In the morning she passed it off as a drunken regret – a last ditch grasp at anything before she tied herself down as the old ball and chain.
She could see where her mother bit her tongue, and she didn't know whether to be thankful or hate her a little for it.
She tries calling Jess to apologize the next day, but she can't bring herself to say anything.
She remembers his calls from years gone by – silences heavy with both apologies and pleas to understand.
Now, belatedly, she understands . . . And she hangs the phone up with a force that may not have been strictly necessary.
In the end, all Lorelai asks is, "Are you sure you are doing the right thing."
"Yes." Without a doubt.
Her hands tremble.
She brings her dress out the night before her wedding.
It is a beautiful gown – the gown that she wants to be married in. In her mind, though, the groom has gotten to be a little hazy . . . and she hates that – hates herself for that.
And yet, when she picks up the phone to call her fiancée one last time, it feels like the bravest thing she has done in a very long time.
When Lorelai found her later, the only thing Rory whispered in explanation was: "I didn't want to try my wedding dress on every night."
It was enough for her mother to understand, and wrap her arms around her with an empathy that was almost painfully acute.
Sometimes, Rory knew that she was more like her mother than she ever thought possible.
That morning, Lorelai woke her up before it was light out – a very rare occurrence for them, to be sure, and started dumping drawers full of clothes into the waiting suitcases she had dragged from the hall closet.
"C'mon, me and you, kiddo!" Lorelai was saying with more energy than anyone should have at such a small hour of the morning. "We're going to take off. Hit the road!"
Rory glared balefully at the numbers on her clock that insisted that she still be sleeping.
"Where?" she questioned on a moody yawn.
"Anywhere," Lorelai drew the covers most rudely away. "Everywhere. Now come on!"
The more she was returning to wakefulness, the more she remembered the night before.
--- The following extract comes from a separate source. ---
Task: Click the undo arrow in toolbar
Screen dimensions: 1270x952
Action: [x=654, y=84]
Oh, that hurt more than she thought that it would . . . seriously, after so many tries at this, wasn't she due to be a pro any time soon?
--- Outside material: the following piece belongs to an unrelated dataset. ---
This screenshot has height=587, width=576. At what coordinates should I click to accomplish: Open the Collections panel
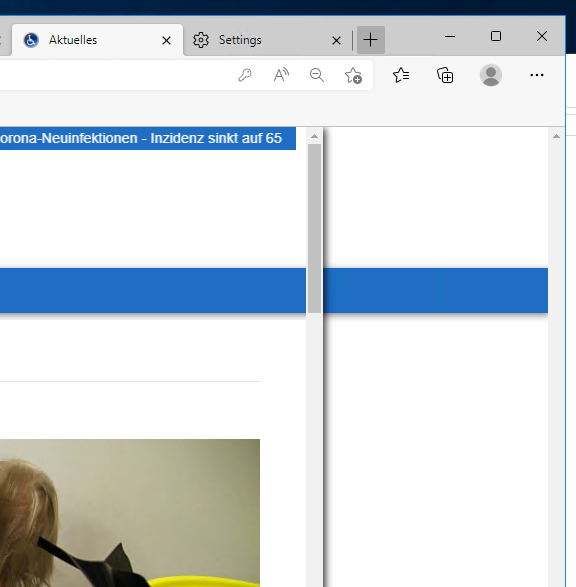coord(445,75)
Thoughts of years prior hit her then like deja vu, and she opened her eyes a little more clearly.
"What do you need me to pack?" she asked, her voice determined. Just like before.
"Anything you want," Lorelai's eyes were glinting with mischief.
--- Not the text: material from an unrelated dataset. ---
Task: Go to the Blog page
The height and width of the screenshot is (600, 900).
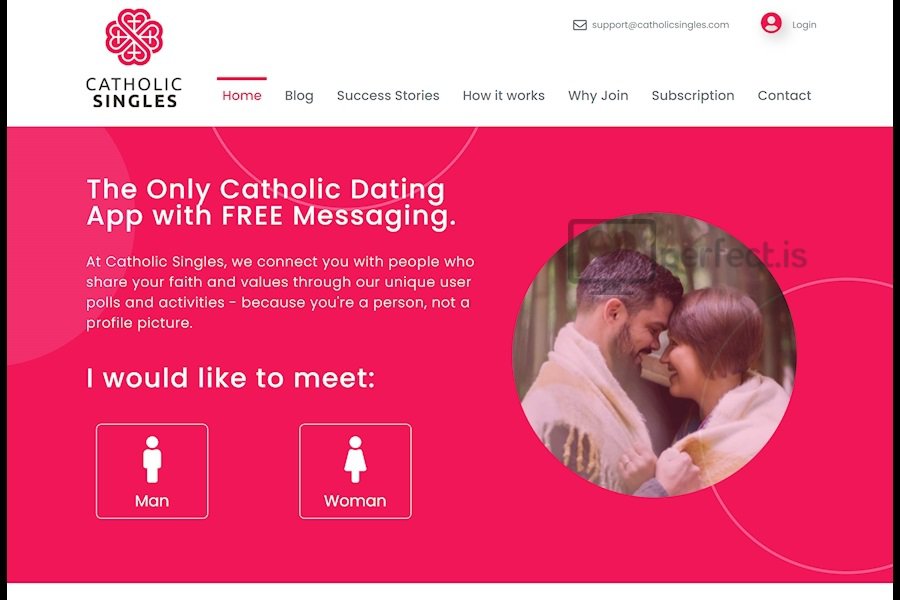Action: pyautogui.click(x=299, y=95)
And so she did, and they were sent off with danishes and full mugs of coffee from Luke's with promises not to be back until they took care of of what they needed to take care of.
Two weeks later, somewhere off of Route 66 she bought a quarter postcard from a gas station, and filled it out to Jess with a careful, typewriter script. After thinking, chewing her pencils eraser nervously, she took a gamble, and asked if he wanted to have coffee with her when she returned. She promised to show him a few authors that she had found in their time apart . . . ones he would be sure to enjoy. She then fixed the brightest stamp she could find on the corner, and sent it away with a promise.
Lorelai did not say anything one way or another, but when she quietly asks if she wanted to hit Philadelphia on the way home, Rory only hesitated once before saying yes.
When the road stretched out in front of them this time, the black asphalt only seemed like opened pathways – everything beautifully bright and open and possible.
Silently, she reached over and squeezed her mom's hand on the steering wheel with a silent thanks.